How many times is array3 written to? hint it is not 26 and each previous value is overwritten.
I thought it was being written to 26 times, but apparently not. In my stupid reasoning I thought the code would have the s start at index 0, q at 65 and r at 97 then just add the values until indexes s=25, r=122 and q=90.
If I've understood properly the intent was probably to do:
Code:
for (s=0 ; s<26 ; ++s)
{
array3[s] = array1[ s + 65 ] + array2[ s + 97 ] ;
}
... though I'm a little curious about why it's using non overlapping index ranges. It's almost as if the code is intended to manipulate a single array rather than 3 different arrays.
To recap what you did wrong, when you nest for loops, the innermost loop is executed in its entirety, then the next outer loop is iterated once, then the innermost loop is executed in its entirety again.
This logic flows out until all loops have been executed in their entirety, with the outermost loop being executed entirely once, the next loop in being executed entirely as many times as necessary for the outer loop to execute once, the next inner loop executed entirely as many times as the product of the number of executions of the two outer loops and so forth.
What GazL wrote might be considered even better, but I thought you should see the right syntax for the code you apparently were trying to write.
I'm not sure what I suggested is any better. I'm just used to thinking in languages that don't have fancy stuff like multi-index loops, so I tend to forget to use features like that.

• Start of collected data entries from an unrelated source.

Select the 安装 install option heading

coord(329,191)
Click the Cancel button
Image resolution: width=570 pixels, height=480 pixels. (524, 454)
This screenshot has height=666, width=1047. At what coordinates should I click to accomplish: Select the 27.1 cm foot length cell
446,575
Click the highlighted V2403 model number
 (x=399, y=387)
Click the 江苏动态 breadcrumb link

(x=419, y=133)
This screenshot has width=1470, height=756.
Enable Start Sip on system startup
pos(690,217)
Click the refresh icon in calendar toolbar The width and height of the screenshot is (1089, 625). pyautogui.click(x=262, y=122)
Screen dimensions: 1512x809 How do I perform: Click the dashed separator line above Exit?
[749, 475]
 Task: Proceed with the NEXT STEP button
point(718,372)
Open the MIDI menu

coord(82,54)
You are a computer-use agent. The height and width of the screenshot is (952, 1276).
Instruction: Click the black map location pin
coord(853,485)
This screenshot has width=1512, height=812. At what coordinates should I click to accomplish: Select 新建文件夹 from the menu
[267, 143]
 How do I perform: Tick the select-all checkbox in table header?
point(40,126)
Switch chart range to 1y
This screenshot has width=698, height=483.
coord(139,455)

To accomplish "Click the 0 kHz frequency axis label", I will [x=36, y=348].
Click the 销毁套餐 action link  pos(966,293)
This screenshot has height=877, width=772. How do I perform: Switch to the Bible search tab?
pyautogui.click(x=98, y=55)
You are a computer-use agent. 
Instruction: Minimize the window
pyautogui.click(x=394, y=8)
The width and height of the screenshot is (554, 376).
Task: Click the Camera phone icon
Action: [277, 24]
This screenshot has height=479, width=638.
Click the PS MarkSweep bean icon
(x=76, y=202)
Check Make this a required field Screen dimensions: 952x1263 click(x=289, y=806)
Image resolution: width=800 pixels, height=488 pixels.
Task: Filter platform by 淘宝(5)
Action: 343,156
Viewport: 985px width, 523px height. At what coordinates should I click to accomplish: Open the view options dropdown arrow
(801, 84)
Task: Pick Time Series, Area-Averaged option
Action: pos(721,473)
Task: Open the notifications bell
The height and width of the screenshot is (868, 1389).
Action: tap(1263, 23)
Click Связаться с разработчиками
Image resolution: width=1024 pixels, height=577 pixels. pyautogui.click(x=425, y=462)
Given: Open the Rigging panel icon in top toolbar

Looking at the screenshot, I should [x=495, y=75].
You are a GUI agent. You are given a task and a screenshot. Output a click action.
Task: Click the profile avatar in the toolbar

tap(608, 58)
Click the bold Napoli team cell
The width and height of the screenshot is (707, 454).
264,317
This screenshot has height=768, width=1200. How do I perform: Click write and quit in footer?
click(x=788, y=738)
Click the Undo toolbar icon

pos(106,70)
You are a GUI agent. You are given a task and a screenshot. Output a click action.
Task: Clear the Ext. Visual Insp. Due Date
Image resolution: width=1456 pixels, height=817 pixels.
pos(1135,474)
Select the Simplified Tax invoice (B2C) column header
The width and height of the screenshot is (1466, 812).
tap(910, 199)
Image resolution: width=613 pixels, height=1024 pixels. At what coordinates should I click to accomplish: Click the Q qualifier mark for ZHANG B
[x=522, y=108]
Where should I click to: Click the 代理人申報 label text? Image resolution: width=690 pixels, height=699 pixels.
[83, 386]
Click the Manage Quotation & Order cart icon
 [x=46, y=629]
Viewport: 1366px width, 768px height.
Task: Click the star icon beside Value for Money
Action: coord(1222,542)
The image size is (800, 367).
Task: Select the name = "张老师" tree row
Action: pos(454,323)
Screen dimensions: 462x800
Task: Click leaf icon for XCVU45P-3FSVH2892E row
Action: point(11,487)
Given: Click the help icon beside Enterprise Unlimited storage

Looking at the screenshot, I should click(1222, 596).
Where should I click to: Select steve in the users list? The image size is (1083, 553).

Which is more efficient, 3 increment operations, or one increment and 2 integer additions? Yours certainly looks more elegant and I suspect it might be more efficient too.
Which is more efficient, 3 increment operations, or one increment and 2 integer additions? Yours certainly looks more elegant and I suspect it might be more efficient too.
I tend to rely on the optimizer to sort out simple stuff like that, such that there would be no difference in efficiency after optimization.
Sometimes there are surprises: Sometimes the optimizer fails to see something incredibly obvious, so the performance would be different. Sometimes the execution time of very bad looking asm code turns out to be quite good, so even looking at the generated asm code might not tell you which is better.
If you really care about performance (which I assume is not the case in this example), you need to use a profiler and find out the real performance.
If the optimizer doesn't sort it so well that the results are identical, I think it would handle your version better. Those two ADDs are quite a bit cheaper at run time than you'd expect, very likely cheaper than the two extra increments. If the ADDs (for complex) reasons turn out not to be super cheap, the optimizer can easily pull them out of loop in x86 32bit. In x86-64, either having the ADDs cheap in the loop or having the optimizer pull the ADDs out of the loop could happen if you had used 65L and 97L, but not with int constants.
I focus much more than most programmers on writing C++ code in ways that will generate fast running asm code, but in an example like this even I wouldn't worry about that.
The decision between these two versions of that code should be made on which best conveys the underlying meaning (to avoid bugs in case some revision is required) not on which compiles to better asm code.